Adaptation and demographic change
As mentioned already, we know that people’s vulnerability to non-optimal outdoor temperatures is highly variable and that people are adapted to their local climate. However, it remains poorly understood how fast this adaptation takes place and what factors (e.g., physiology, air conditioning, health care, urban infrastructure) are the main determinants. Therefore, the results shown (Fig. 2) rely on the counterfactual assumption that the exposure-response associations remain unchanged in the future, i.e., that no adaptation takes place. Furthermore, since older people are more vulnerable to non-optimal temperatures than younger people, the true evolution of temperature-related mortality will also be heavily dependent on demographic trends at each location, which were also neglected in this study.
I would like to conclude with the following thought: Let’s assume – albeit extremely unlikely – that the study discussed here does correctly predict the actual future changes of temperature-related excess mortality due to climate change, despite the mentioned caveats. Mostly rich countries in temperate latitudes would then indeed experience a decline in overall temperature-related mortality. On the other hand, the world would witness a dramatic increase in heat-related mortality rates in the most populous and often poorest parts of the globe. And the latter alone would be in my view a sufficient argument for ambitious mitigation – independently of the innumerous, well-researched climate risks beyond the health sector.
Addendum: Short-term displacement or significant life shortening?
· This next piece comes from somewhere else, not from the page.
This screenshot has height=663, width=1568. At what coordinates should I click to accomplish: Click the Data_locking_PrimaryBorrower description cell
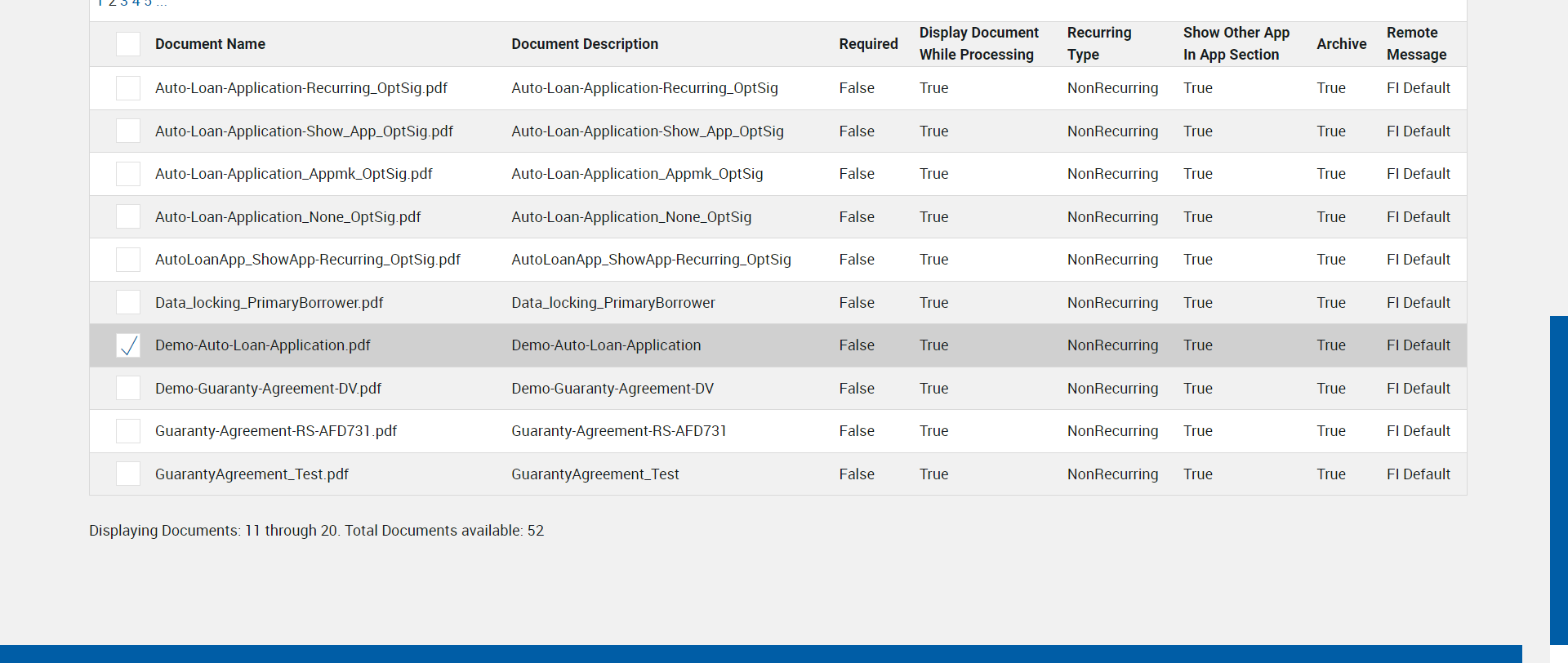[x=612, y=303]
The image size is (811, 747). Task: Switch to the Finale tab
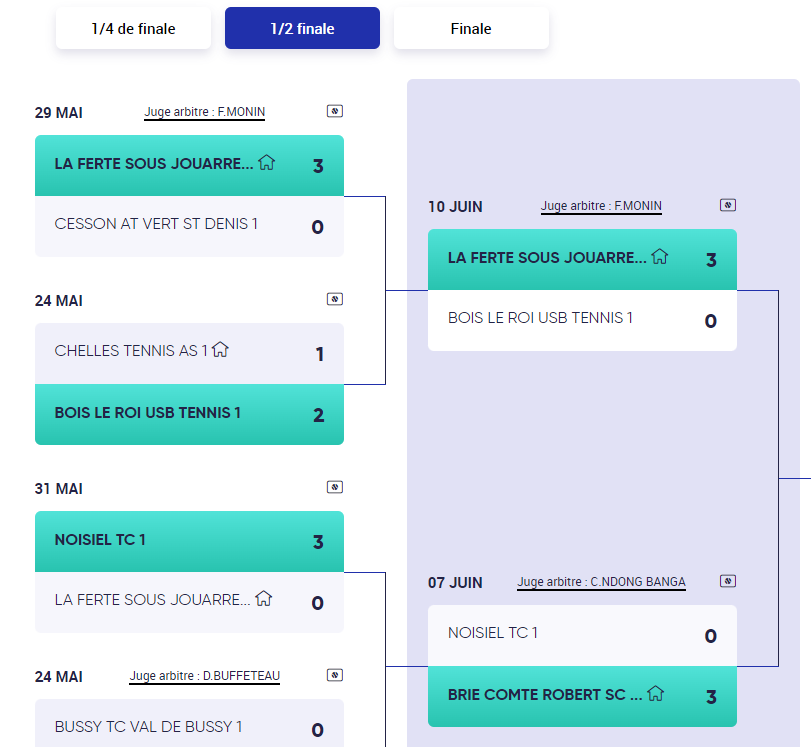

To judge the societal importance of temperature-related mortality, a central question is whether the considered deaths are merely brought forward by a short amount of time or whether they correspond to a considerable life-shortening. If, for example, mostly elderly and sick people were affected by non-optimal temperatures, whose individual life expectancies are low, the observed mortality risks would translate into a comparatively low number of years of life lost. Importantly, short-term displacements of deaths (often termed ‘harvesting’ in the literature) are accounted for in the models presented here, as long as they occur within the lag period considered. Beyond these short-term effects, recent research investigating temperature mortality associations on an annual scale indicates that the mortality risks found in daily time-series analyses are in fact associated with a significant life shortening, exceeding at least 1 year. Only comparatively few studies so far have explicitly considered relationships between temperature and years of life lost, taking statistical life expectancies according to sex and age into account. One such studies found that, for Brisbane (Australia), the years of life lost – unlike the mortality rates – were not markedly seasonal, implying that in winter the mortality risks for the elderly were especially elevated. Accordingly, low temperatures in this study were associated with fewer years of life lost than high temperatures – but interestingly, only in men. Understanding how exactly the effects of cold and heat on mortality differ among men and women, and across different age groups, definitely merits further investigations.